Она смеется. Вице-консул тоже рассмеялся – в одиночестве. Вокруг шепчутся: смотрите, теперь он не стоит на месте, ходит от одной группы к другой, прислушивается, но ему как будто не хочется участвовать в разговорах.
Муссон. Гигиена в пору муссона. Надо пить очень горячий чай, чтобы отбить жажду. Ждет ли вице-консул нового случая, когда она освободится? В одной группе громко хохочут. Кто-то рассказывает историю, случившуюся под Новый год. Замечал кто-нибудь: друзей, которых заводят в Индии, вернувшись во Францию, забывают тотчас?

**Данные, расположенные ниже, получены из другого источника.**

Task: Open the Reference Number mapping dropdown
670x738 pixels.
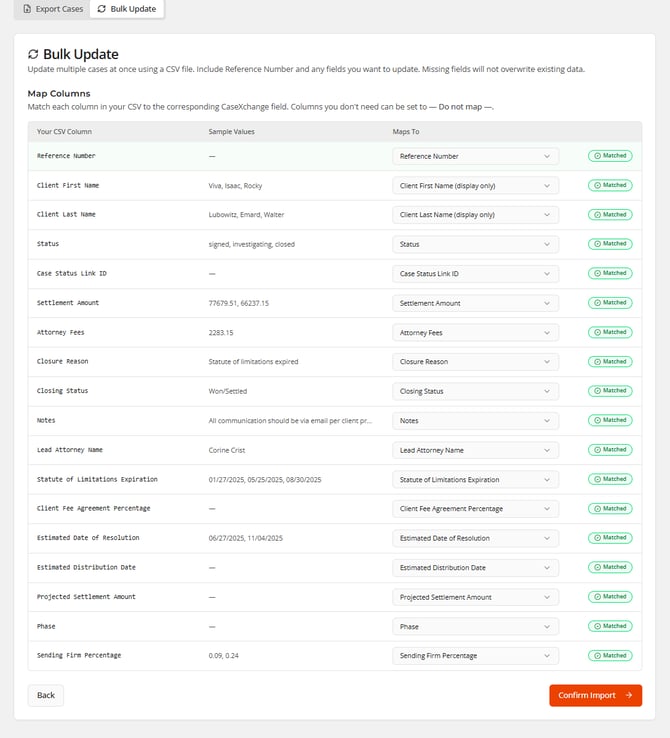Action: click(475, 156)
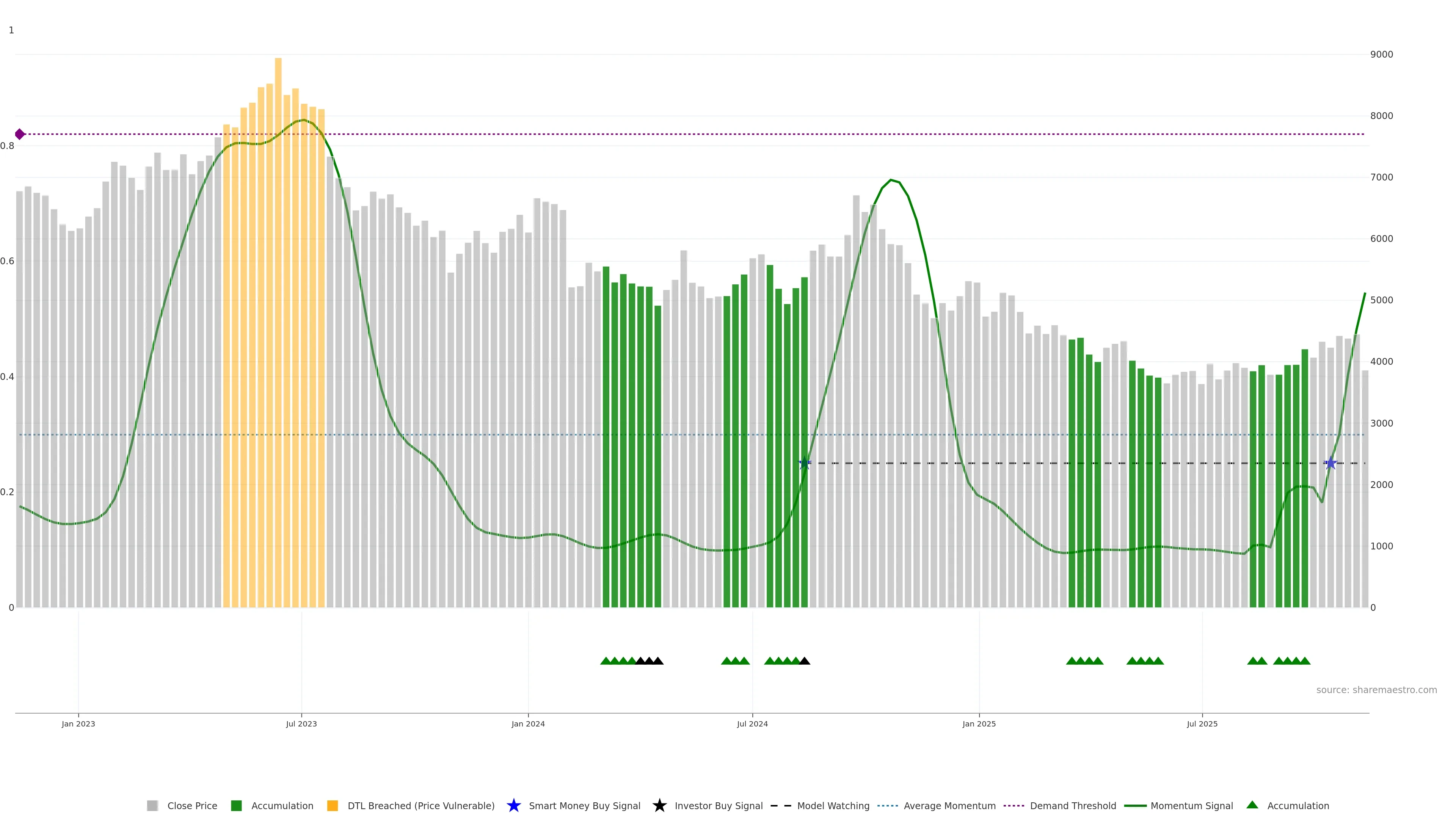
Task: Click the black Investor Buy Signal legend star
Action: click(659, 805)
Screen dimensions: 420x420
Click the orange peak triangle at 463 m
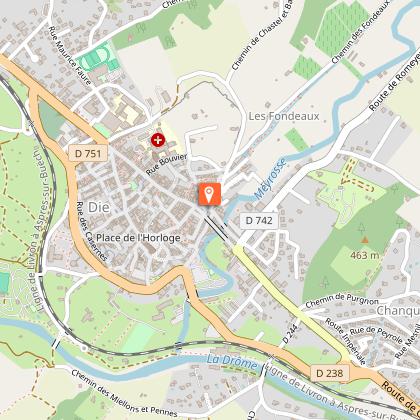[x=365, y=239]
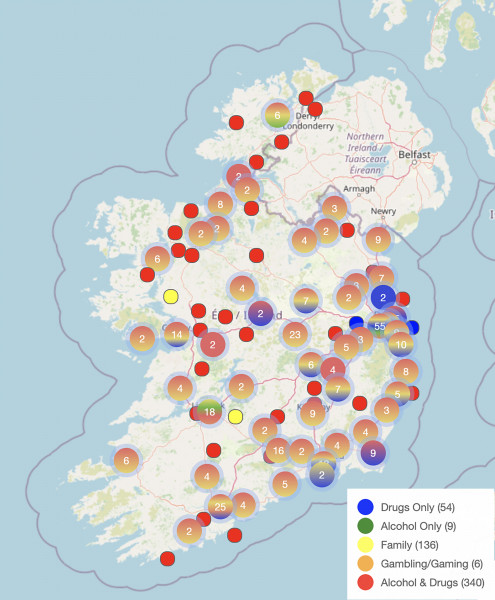Image resolution: width=495 pixels, height=600 pixels.
Task: Click the cluster marker labeled 18
Action: pyautogui.click(x=210, y=412)
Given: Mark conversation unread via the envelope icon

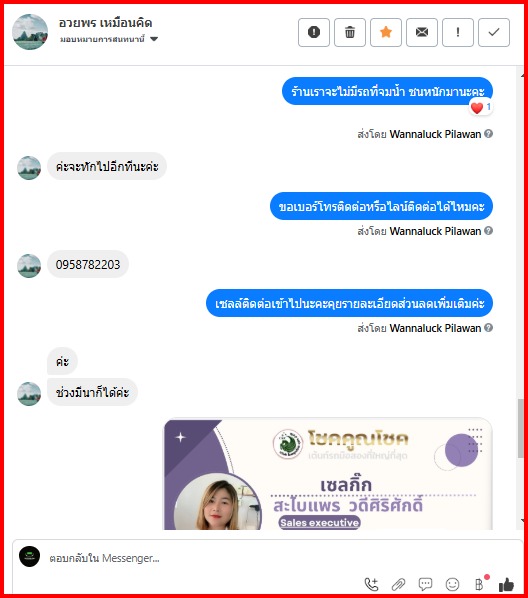Looking at the screenshot, I should 422,32.
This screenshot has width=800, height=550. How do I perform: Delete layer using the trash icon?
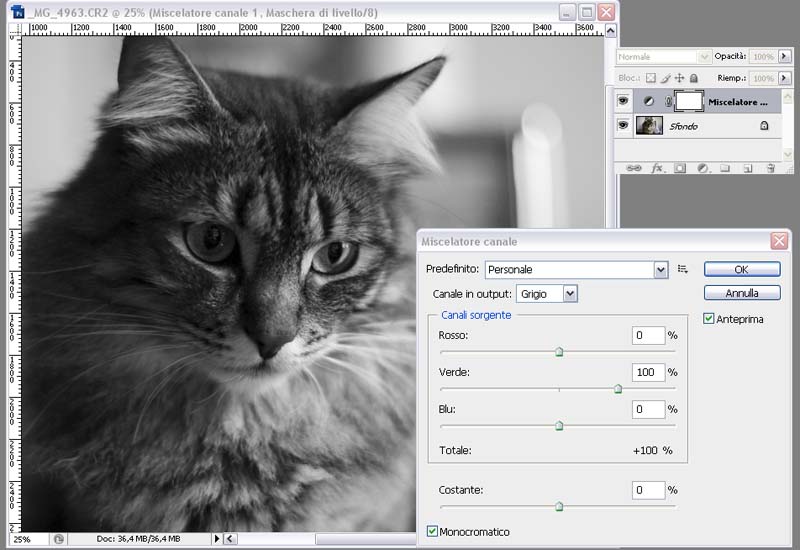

Они у стойки бара. С ними посол. Они разговаривают. Смеются. Вице-консул Франции стоит недалеко от них. Кто-то думает, что он ждет знака с их стороны: мол, присоединяйтесь, но они этого не хотят, еще бы, это тяжело. Чересчур тяжело. А кто-то считает, что он и так мог бы, если б захотел, присоединиться к ним, но он не желает, эту дистанцию между одним и другим мужчиной он, вице-консул из Лахора, сам хочет сохранить такой, какой она была сегодня весь вечер, здесь, – нерушимой. Вокруг шепчутся: он слишком много пьет, если это будет продолжаться… а какой он, когда пьян?
К нему в последний раз подходит жена испанского консула. Говорит ему доброжелательно: у вас слегка растерянный вид. Он не отвечает. Он приглашает ее на танец.
– Проказа – я хочу ее, а вовсе не боюсь, – говорит он, – я вам солгал.
Тон веселый, немного насмешливый – насмешливый? Глаза широко распахнуты в обрамлении прямых ресниц, которые только что прикрывали их. Глаза смеются.
– Почему вы так говорите?
– Я мог бы долго объяснять почему, но только целому собранию, одному человеку не могу.
– Ах, да почему же?
– Это потеряет смысл.
– Ах, как грустно то, что вы сказали, почему же? Не пейте больше.
Он не отвечает.
– У него, – говорит Анна-Мария Стреттер Чарльзу Россетту, – совсем не тот голос, какой можно представить по виду. Когда видишь людей, представляешь их голоса, и не всегда такими, какие они на самом деле, вот так и с ним.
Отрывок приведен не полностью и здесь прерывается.